Hiring freezes in non-instructional roles and position adjustments are currently on the table as Summit School District plans its 2025-26 budget. The district is working against state, federal and local challenges affecting schools in rural Colorado.
Summit School District Board of Education members detailed ongoing struggles with finances from the state and federal level with president Consuelo Redhorse noting "the funding system's broken" and member Julie Shapiro highlighting a "cascading paradigm shift" that's tough to navigate.
Chief financial officer Kara Drake presented the board with different budget scenarios and said the most likely scenarios would put the budget for the 2025-26 year at $54.2 million or $55 million, depending on what cuts board members decided to sign off on. The goal is to have a $54.2 million budget because it would result in an available fund balance of $1.7 million. An available fund balance is a district's unrestricted, available funds.
Drake drew attention to a silver lining of an additional $1 million in per pupil funding from the state going to the district. She said this is largely thanks to the statewide Day of Action March 19, where Coloradans protested the legislature proposed budget that would have given districts less funding than originally anticipated. This prolonged the timeline to implement a new funding formula and kept in place the averaging formula districts use for per-pupil funding.

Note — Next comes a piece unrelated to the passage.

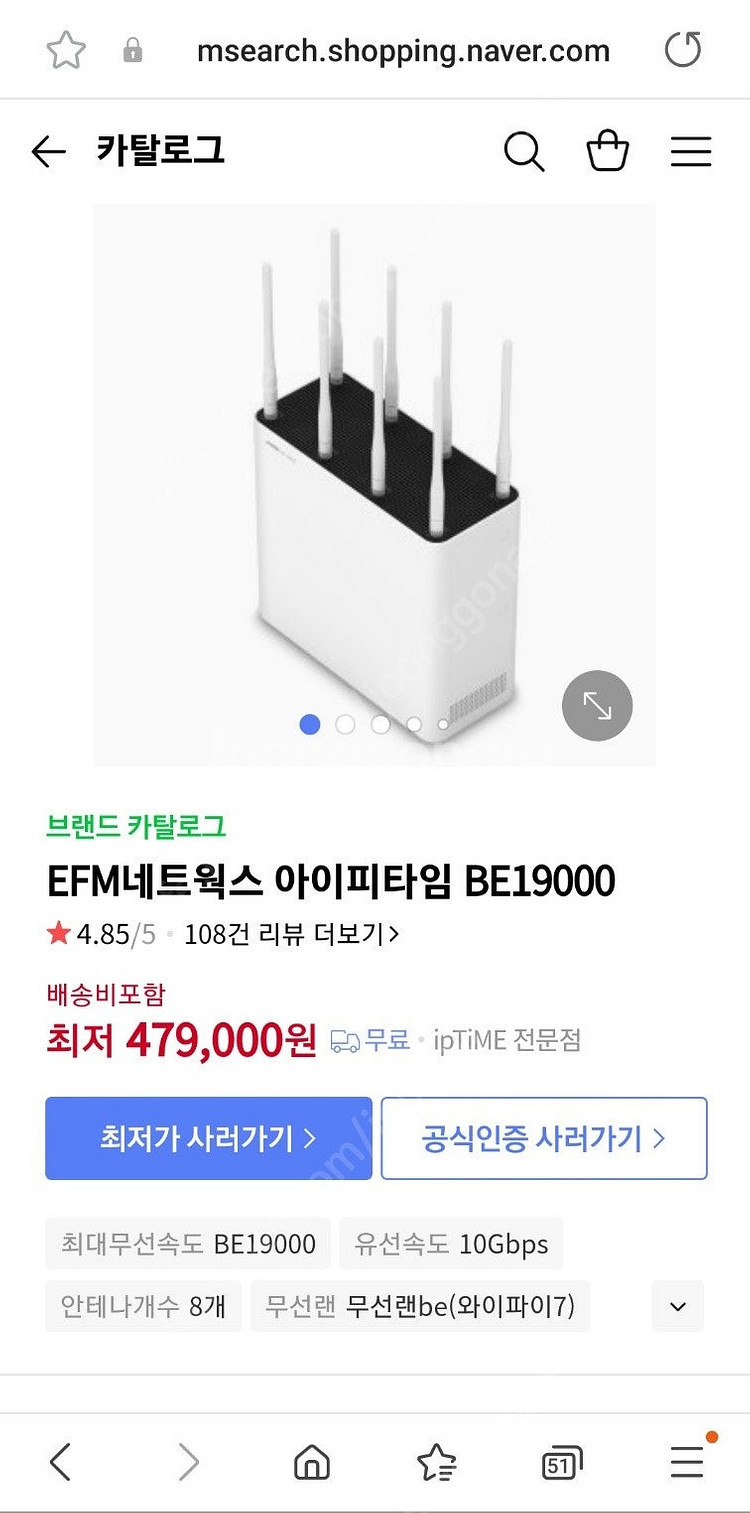
Task: Show the 51 open tabs
Action: [562, 1464]
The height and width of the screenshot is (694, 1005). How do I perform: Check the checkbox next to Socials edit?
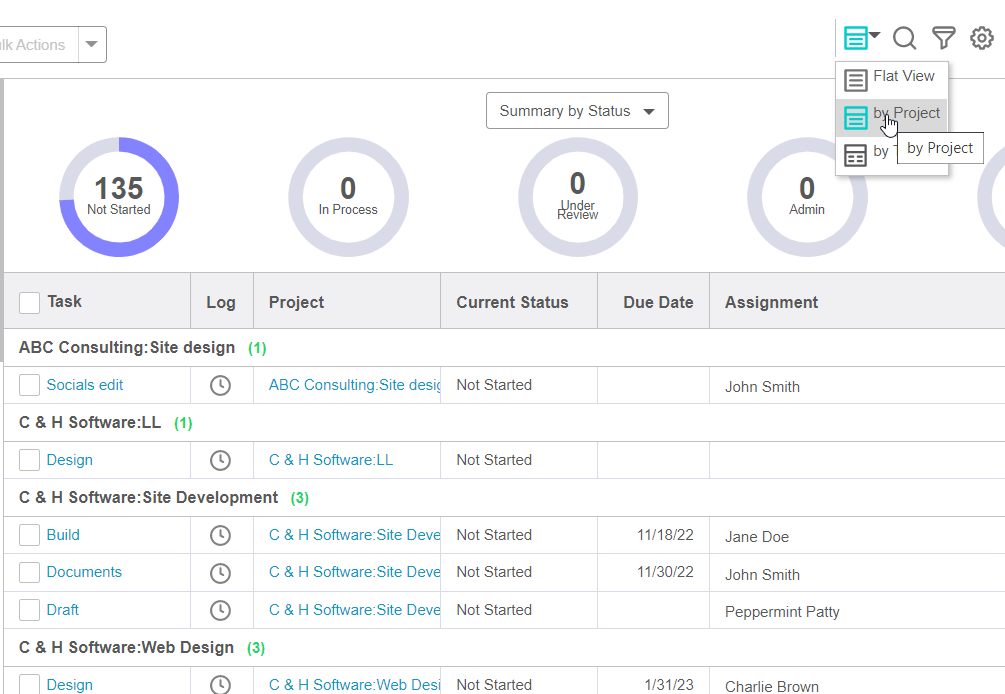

Despite this, cost-saving measures are needed, she said. The district is considering cost-saving measures, including the reduction of full time employees in central, or administrative, departments and asking those department heads to "reduce their discretionary spending." Additionally the district plans to change the scope and pay of some "director" positions currently vacant by making them "coordinator" positions. A news release sent out by the district after the meeting detailed budget changes could also result in "hiring freezes in non-instructional roles." Another potential saving being contemplated is a reduction of the district's equity director.
Drake noted these proposed reductions follow some substantial ones made last year.
The release detailed a decision made in 2023 to use reserves to raise teacher and staff salaries. Around $3.8 million went toward salary and benefit increases because of it, but Drake said the same strategy cannot be used again.
"This year -- because we've spent down our reserves ... -- we really don't have any more ability to continue to tap into those reserves," she said.
The release stated the decision to use reserves for salaries "came with trade-offs" and said the district continues to face a "structural deficit" where operating expenses exceed recurring revenue. Cost saving measures to mitigate this included a freeze on new curriculum purchases, deferred Information Technology investments, a pause on filling select vacated administrative positions and a 10% reduction across all departments in the 2024-25 budget.
On Jan. 31, a day before the state's Jan. 30 deadline for districts to make mid-year budget changes, the board voted to allow the district go dip into its reserves 0.3.%. This was for Superintendent Tony Byrd's contract negotiations, which this year included a new contingency stating that if Byrd were to be terminated without cause, he would be paid out his salary for 12 months from the time of his dismissal.
Board member Vanessa Agee shared some concerns about the math around this year's budget outlook not adding up. She called out a part of the presentation where $3 million in savings were due to reductions and two other portions of the presentation outlining the district wants to have $2.2 million more in reserves yet anticipates having around $1.7 million in available funds.
She worried it would end up in a situation where the district goes into salary negotiations with district staff and has to say "we don't really have any money to increase your salaries."
"That's really what we're proposing when we do this," she said. "Am I off base here? That seems really challenging."
Drake said it will be challenging to increase reserves, adding it's a "tricky" budgeting year even with more per-pulp funding.
"One month of spending is 8%, so a 10% reserve is just over one month of spending, and so that gives us very little in terms of cash to rely on," Drake said. "We are participating in the cash flow loan program in much greater amounts this year than we have in the past."
Shapiro wanted to know if Drake included anything in her budget planning that reflected the current national conversation around federal funding for education changing on numerous fronts. Drake said she did not given all the uncertainty.
No official decisions were made at the April 17 meeting.